What the task asks:
Return each line of the data below that contains the string "computer".

Dataset entries:

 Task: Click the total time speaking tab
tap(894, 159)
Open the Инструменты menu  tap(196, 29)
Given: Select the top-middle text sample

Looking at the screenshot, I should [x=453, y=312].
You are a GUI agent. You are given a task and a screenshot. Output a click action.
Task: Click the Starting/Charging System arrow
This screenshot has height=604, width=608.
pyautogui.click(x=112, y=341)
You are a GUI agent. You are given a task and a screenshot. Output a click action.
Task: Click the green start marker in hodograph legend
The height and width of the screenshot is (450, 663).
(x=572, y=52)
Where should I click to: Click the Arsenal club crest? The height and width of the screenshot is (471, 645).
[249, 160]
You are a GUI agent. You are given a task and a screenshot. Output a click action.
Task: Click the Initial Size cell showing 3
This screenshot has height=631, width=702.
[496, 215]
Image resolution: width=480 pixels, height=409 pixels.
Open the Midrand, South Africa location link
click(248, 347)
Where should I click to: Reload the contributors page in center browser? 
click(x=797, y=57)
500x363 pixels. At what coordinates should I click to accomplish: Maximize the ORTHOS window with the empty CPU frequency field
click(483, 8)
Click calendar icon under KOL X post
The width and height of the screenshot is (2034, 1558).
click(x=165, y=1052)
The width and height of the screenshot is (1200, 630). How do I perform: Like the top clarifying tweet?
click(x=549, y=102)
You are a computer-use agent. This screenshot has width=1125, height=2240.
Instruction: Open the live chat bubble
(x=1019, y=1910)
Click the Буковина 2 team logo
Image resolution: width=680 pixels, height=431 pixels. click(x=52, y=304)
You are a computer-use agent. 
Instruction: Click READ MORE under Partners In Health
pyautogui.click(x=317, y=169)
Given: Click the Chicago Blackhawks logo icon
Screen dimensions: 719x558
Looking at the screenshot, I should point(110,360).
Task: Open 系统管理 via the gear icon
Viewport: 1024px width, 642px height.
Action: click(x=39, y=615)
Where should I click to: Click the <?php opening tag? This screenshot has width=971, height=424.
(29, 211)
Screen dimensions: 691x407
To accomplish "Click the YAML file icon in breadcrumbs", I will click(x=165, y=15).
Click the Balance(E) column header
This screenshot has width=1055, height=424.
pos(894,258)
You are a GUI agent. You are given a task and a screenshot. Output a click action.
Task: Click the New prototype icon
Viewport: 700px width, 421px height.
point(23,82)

Exercise answer:
You are a computer-use agent. This screenshot has width=1125, height=2240.
You are a computer-use agent. 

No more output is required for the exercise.